Alright, here's the breakdown. I'm hoping someone here can give me some good recommendations.

Currently : I have have an older, 7 series touch of color 50" (maybe actually 52") Samsung Plasma (circa 2008). 1080P. Puts off tons of heat and sucks electricity like you wouldn't believe. Decent picture but I never got that really crisp look out of it I wanted, always a bit grainy.

Looking for: Comparable size (50-55") 1080P display. (I prefer Samsung but am willing to budge) I'm thinking LED.

Primary uses: Play a LOT of console video games on this (ps3/360/wii), watch a lot of blu-rays, and watch a decent amount of cable TV/netflix/amazon stream.

Things that I'm looking for in the TV: Good refresh rate (120/240), looking for a crystal sharp picture, avoid burn in, obviously 1080P, power consumption and heat production, decent amount of HDMI inputs, cost.

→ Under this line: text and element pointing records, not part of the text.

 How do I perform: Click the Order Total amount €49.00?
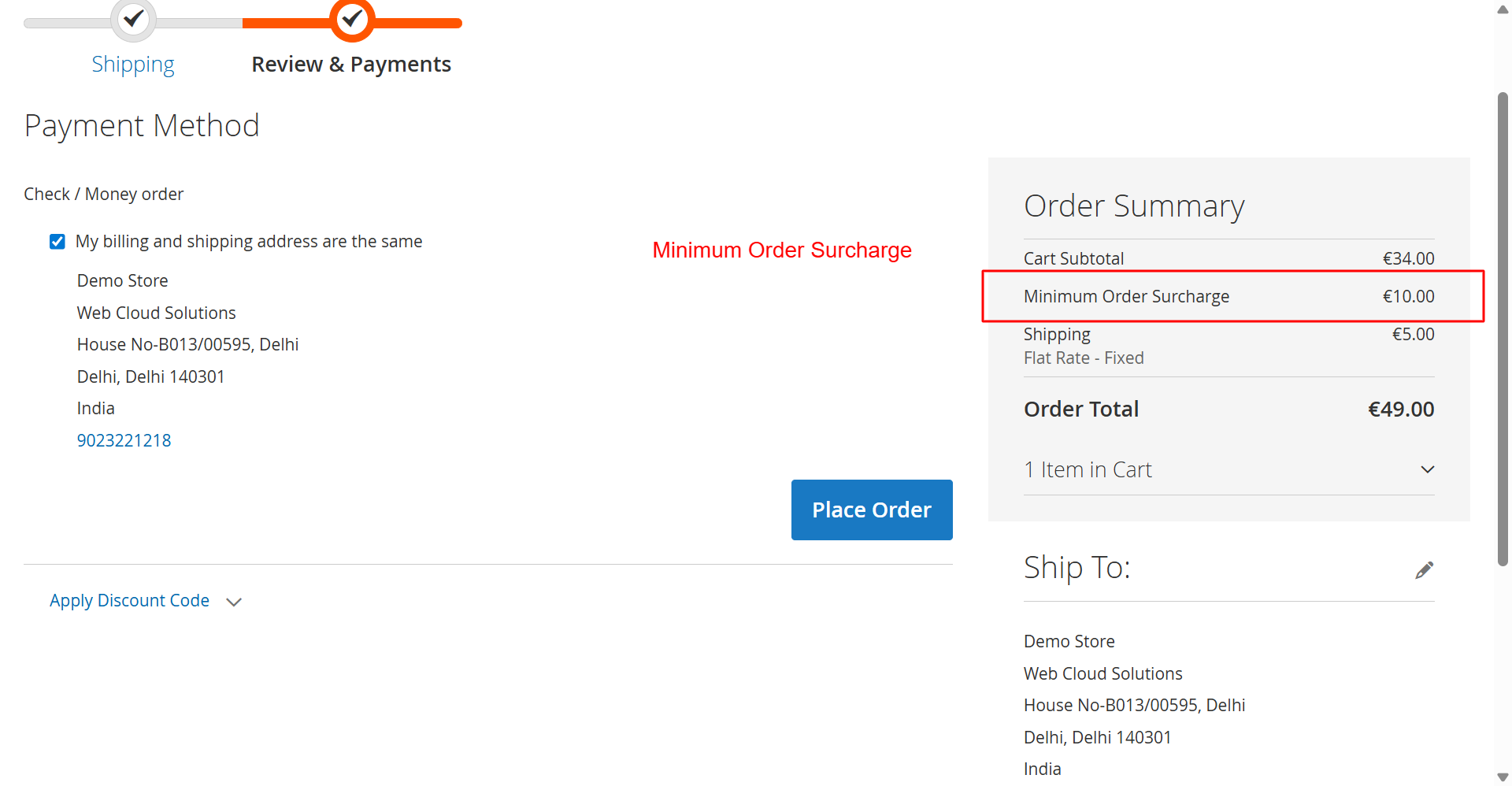tap(1401, 410)
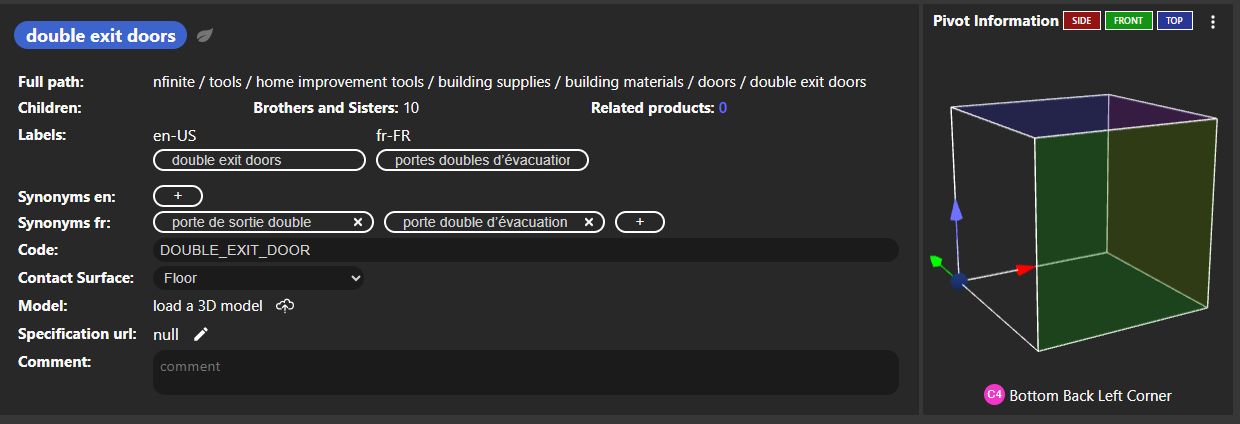Switch to the FRONT view
This screenshot has height=424, width=1240.
(1128, 21)
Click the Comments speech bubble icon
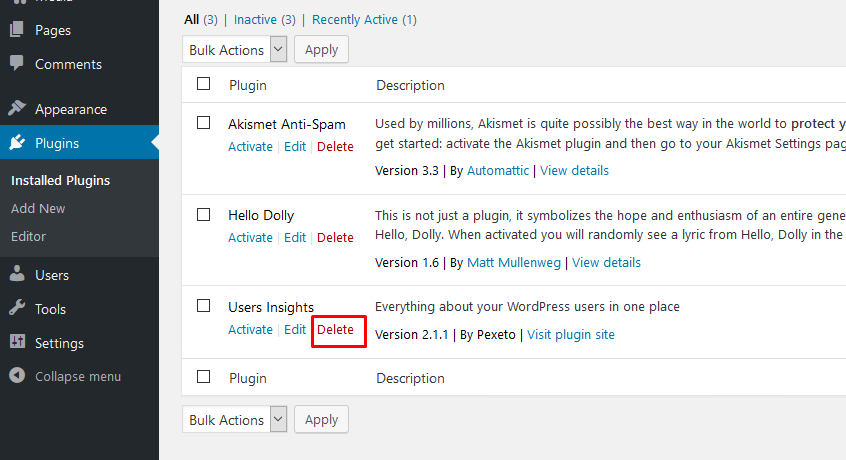 tap(17, 63)
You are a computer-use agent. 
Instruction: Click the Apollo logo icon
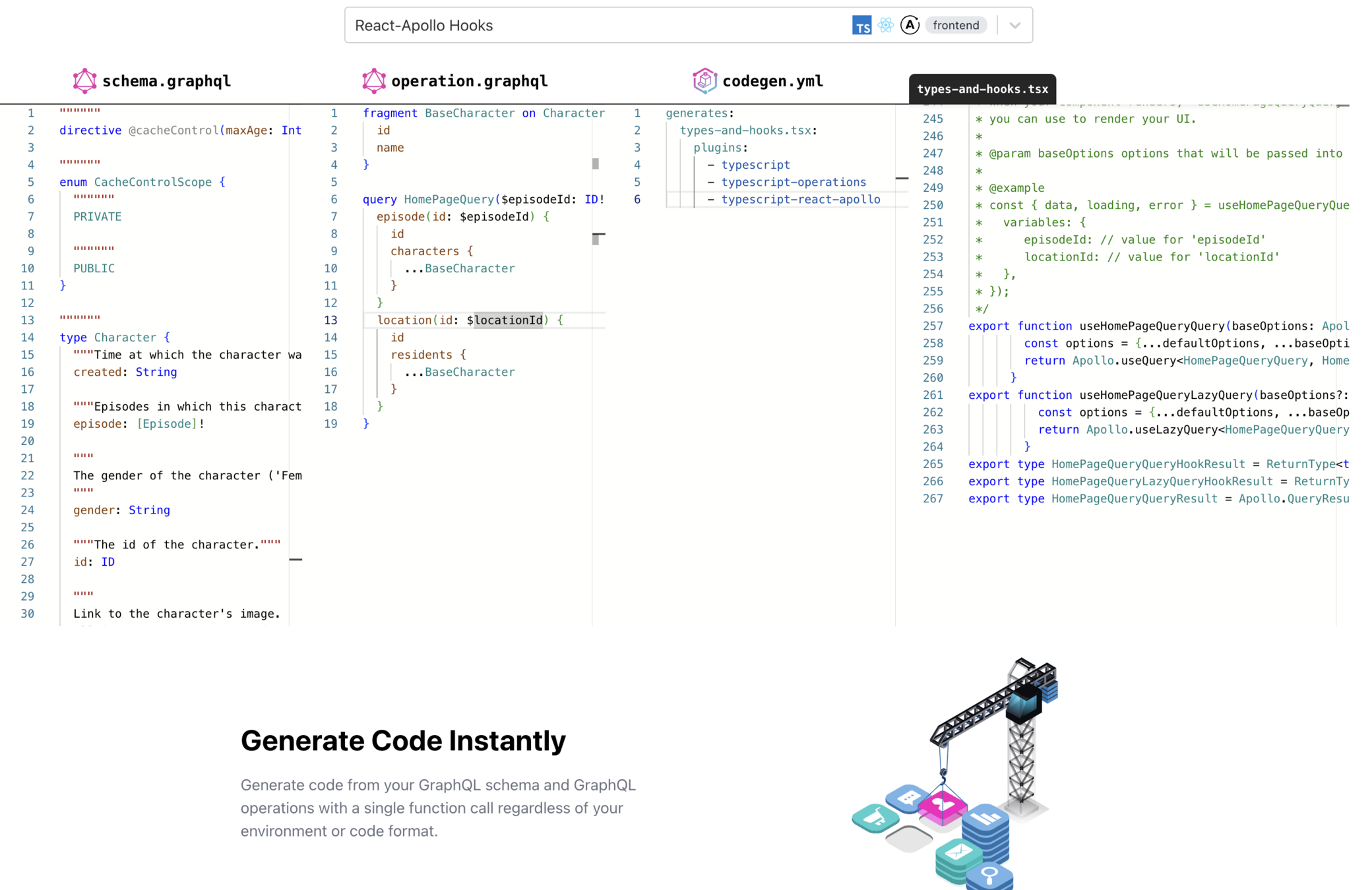coord(910,25)
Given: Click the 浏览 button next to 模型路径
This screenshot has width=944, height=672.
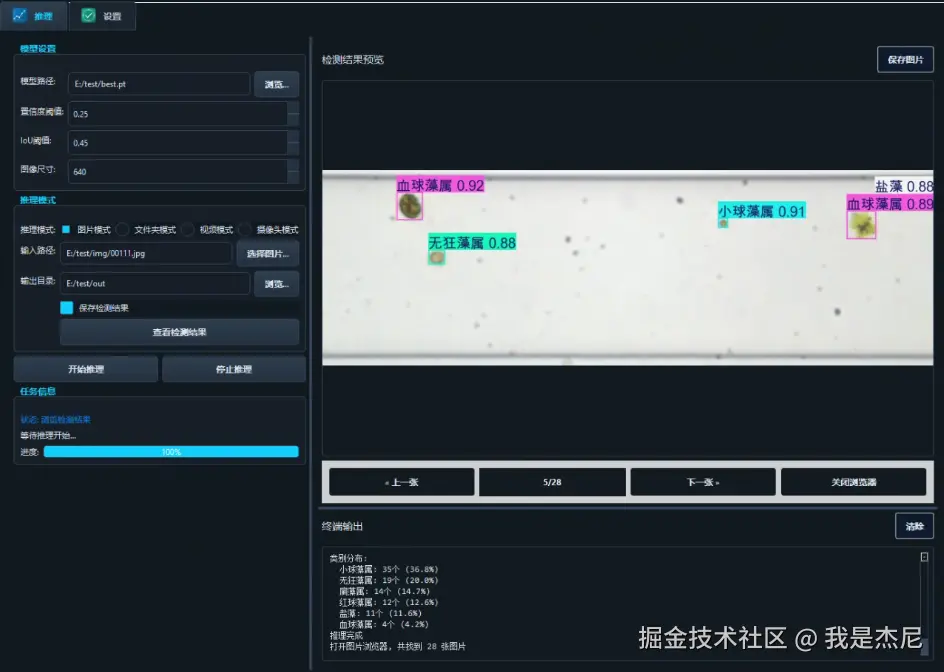Looking at the screenshot, I should tap(276, 85).
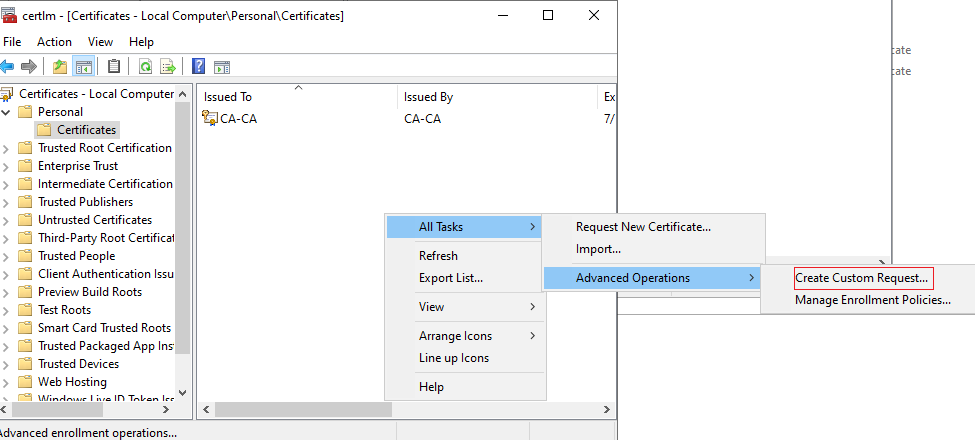The height and width of the screenshot is (440, 975).
Task: Select Create Custom Request menu entry
Action: pyautogui.click(x=862, y=278)
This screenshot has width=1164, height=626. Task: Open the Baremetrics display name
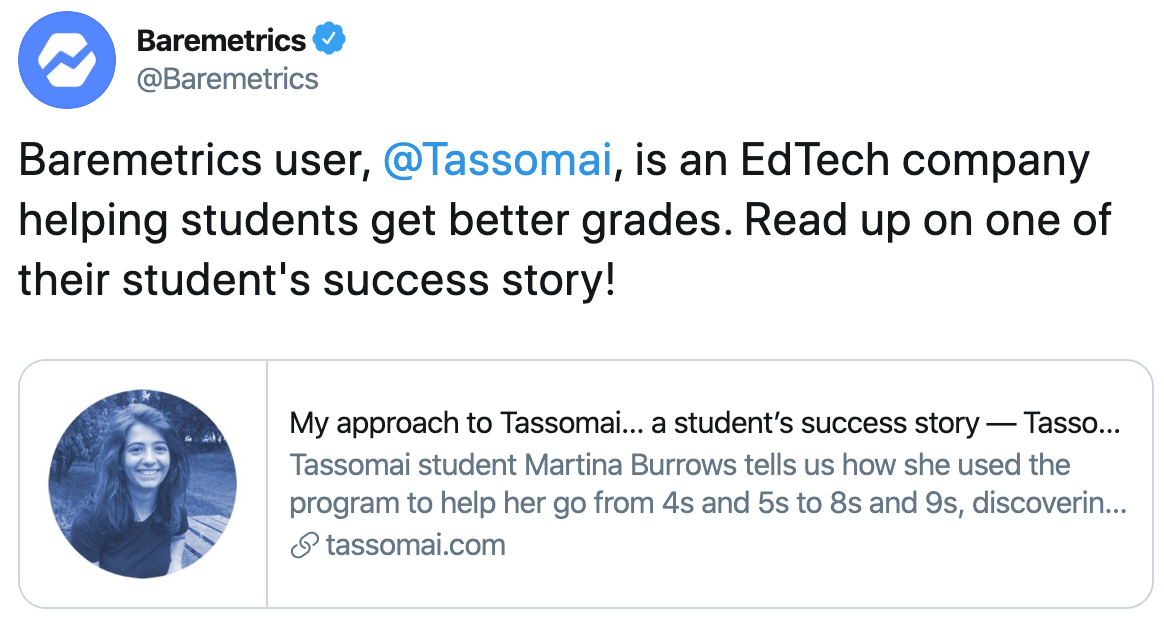tap(221, 41)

Things that I don't care quite as much about: Internet connectivity (I have so many internet connected devices attached), 3D (wouldn't mind having it but not my primary concern), voice commands, webcam attachment...

Now my big questions:

I like Samsung, and I think they have a great cost to performance ratio, but are there better brands similarly priced to look for, particularly Sony?

Can I even get a decent TV now without paying extra for all the internet compatibility?

Plasma vs. LED: right now I have the USA HD logo burnt in on my TV for the last 2 years. Didn't even watch it that much. I would really prefer LED, but are there any viable reasons to stick to plasma, especially when I game so much?

I can never seem to get that crystal clear, sharp picture that everyone elses TV's seem to have (I understand calibration will be needed), but that is what I'm REALLY looking for.

Is 240Hz worth it over 120Hz (I play a lot of video games if that helps)?

The reason I'm looking right now is because this years models have come out and I'm not opposed to buying last years models, as long as they look good.

Thanks!


----------



## yustr (Sep 27, 2004)

I have the Samsung 50 Series 3D plasma and love it. When I was looking about 6 months ago I considered LCD but plasma looked better to my eyes and was 2/3 the price. It runs much cooler than plasma's of even a few years ago and the burn in problem has been solved by pixel shifting (though I still wouldn't leave the same image on it for hours on end). Mine is not internet connected as my B-R player has that so, like you, no reason to have redundant connected devices. Give it a look - highly recommended. Regardless, have the sales staff turn down sets your interested in from super bright.


----------